Diversity and cultural competency are concepts that are focused on patients and the care they receive. But, in addition to enabling health professionals to respond to demographic changes and eliminate health disparities, they allow them to improve the quality of services and health outcomes, meet legislative, regulatory and accreditation mandates, gain a competitive edge in the marketplace and decrease the likelihood of malpractice claims.

“Diversity makes the profession better,” says Dana Beards, University and Student Relations Specialist for VSP Vision Care Provider Services. “We are more complete as a profession when we are incorporating different cultures and the unique perspectives each culture brings to health care. It’s not that every patient necessarily needs to be seen by a doctor of the same ethnic group or culture. But if healthcare professionals expand their cultural horizons and have peers and mentors representing a wide variety of cultures, then every doctor will be more competent in providing excellent optometric services to a wide range of patients. From a pure business perspective, a doctor who has multiple cultural competencies stands a far greater chance of being successful. And from the perspective of VSP, we want to provide the most diverse doctor network possible to the more than 65 million members that we serve nationally. It’s important that our members have the ability to receive optometric services in a healthcare environment that’s comfortable for them.”

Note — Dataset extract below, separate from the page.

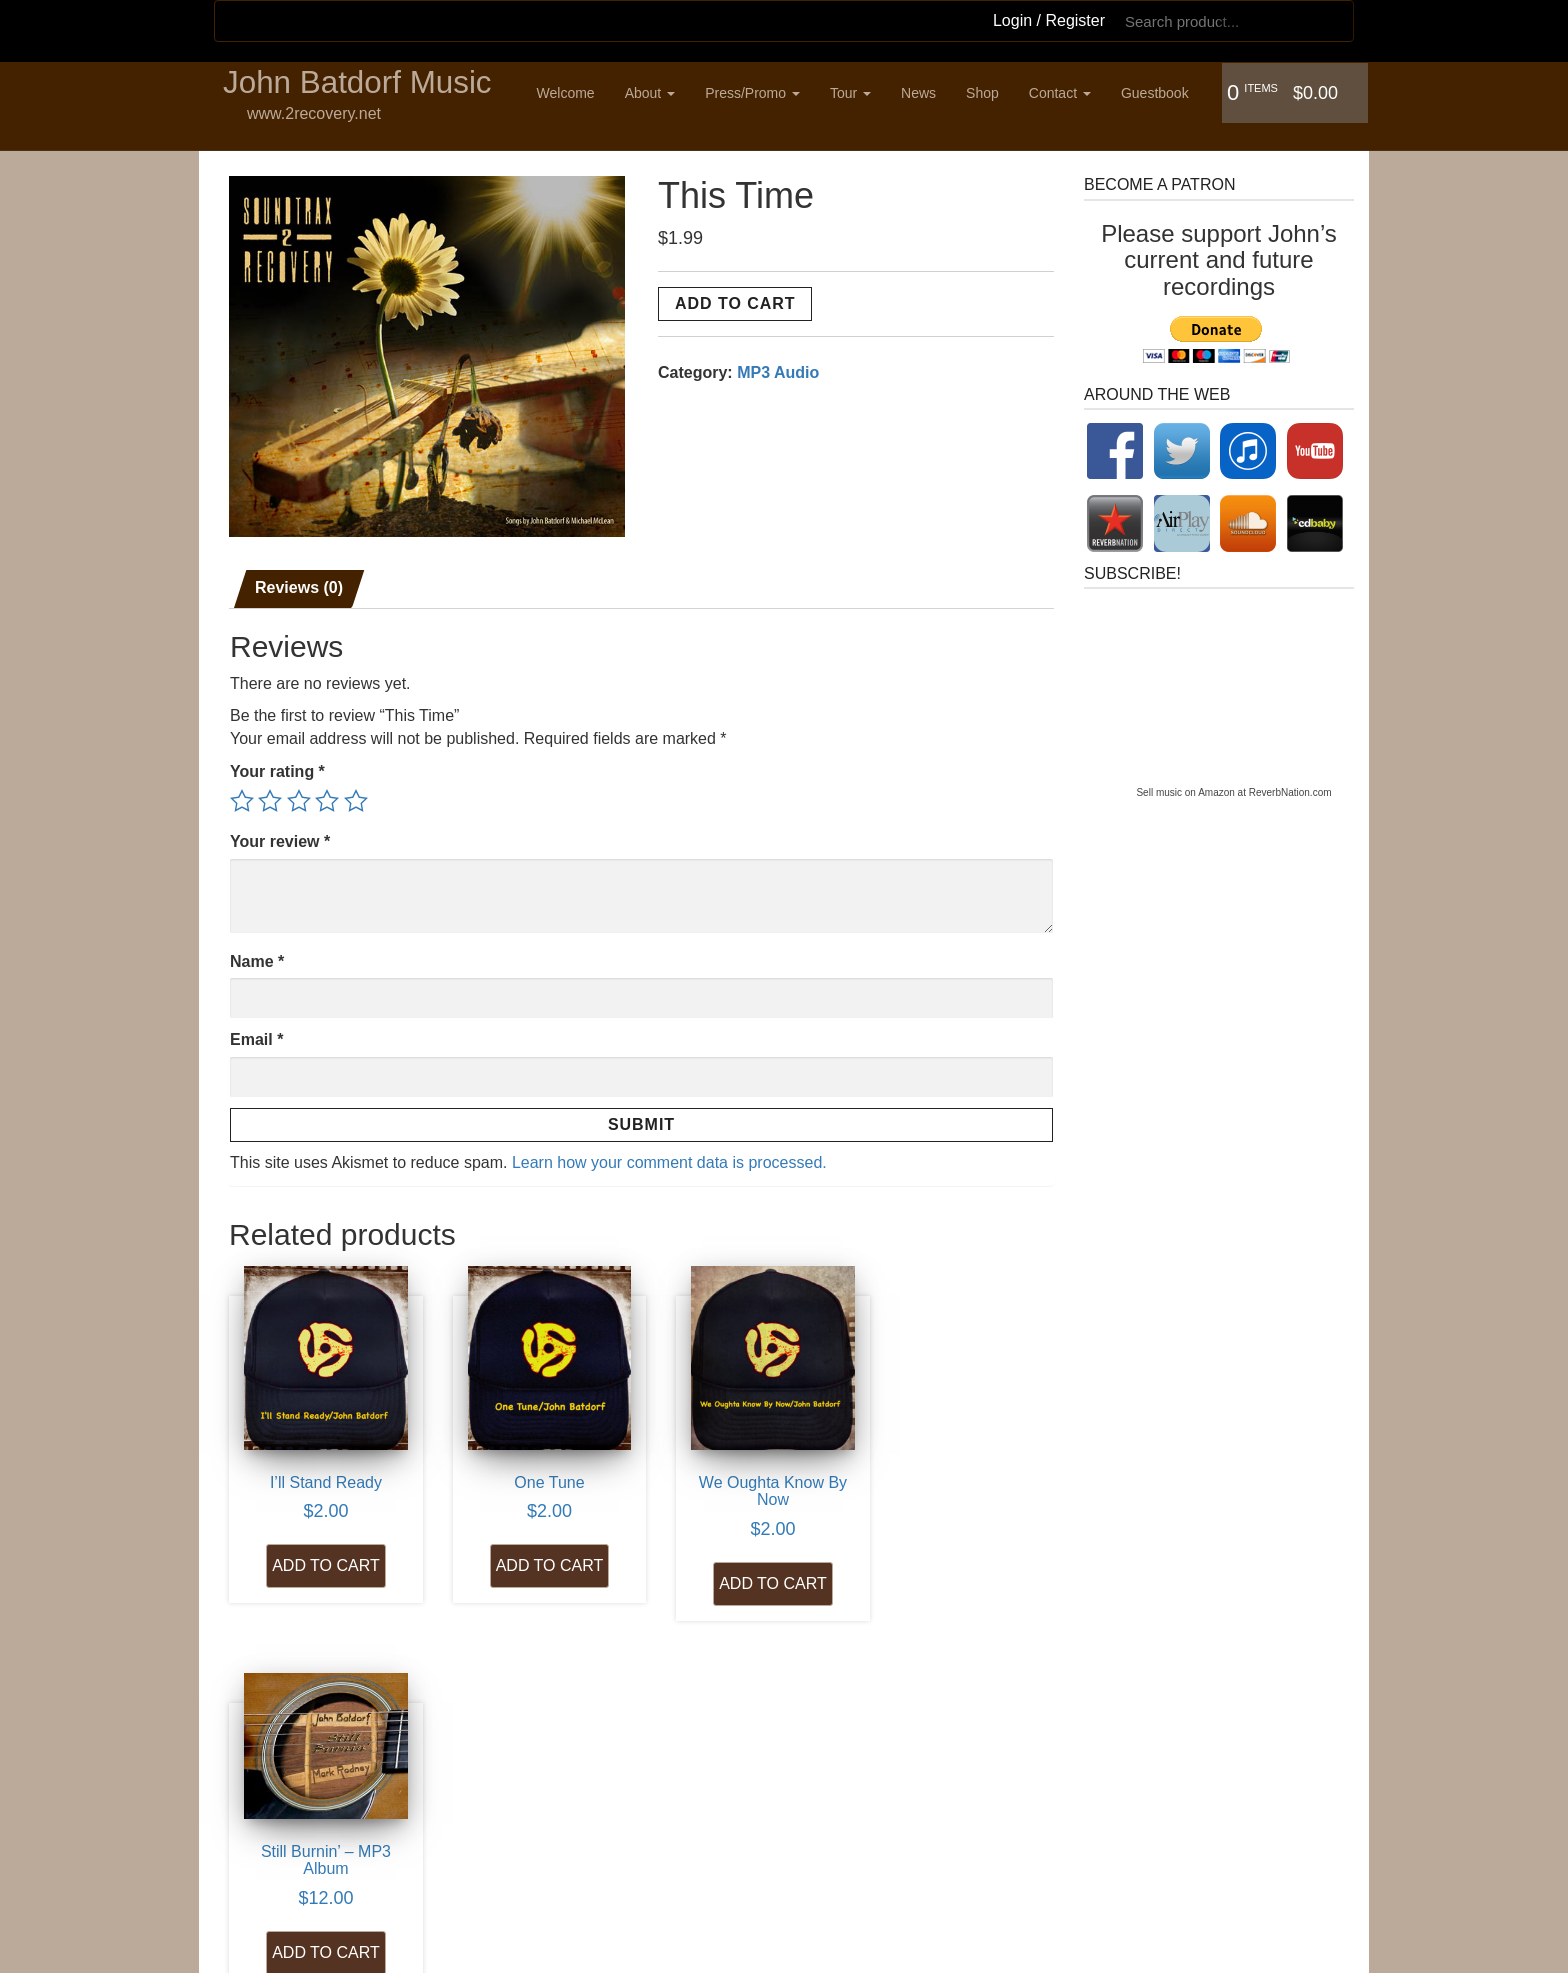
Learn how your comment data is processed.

As is the case at many optometric companies, diversity is an ongoing part of VSP’s business, beginning with its own employees. Beyond its internal policies and initiatives, the company invests in partnerships to help improve diversity in optometry. “For example, at The Ohio State University College of Optometry, we fund a program called Improving Diversity in Optometric Careers (I-DOC),” Beards says. “Each year, I-DOC identifies people from under-represented minority groups who are interested in optometry and brings them to OSU for a three-day program where faculty members, staff, alumni and students expose them to the profession and encourage them to consider optometry as a career. Over the past five years, more than 20 I-DOC participants have entered optometry schools across the country.”

Pick a Place to Start

If you’d like to learn more about diversity and cultural competency in health care in general and optometry in particular, a good place to start is ASCO’s website. There, along with detailed descriptions of ASCO’s diversity and cultural competency programs, you’ll find links to a collection of reading materials the Association recommends.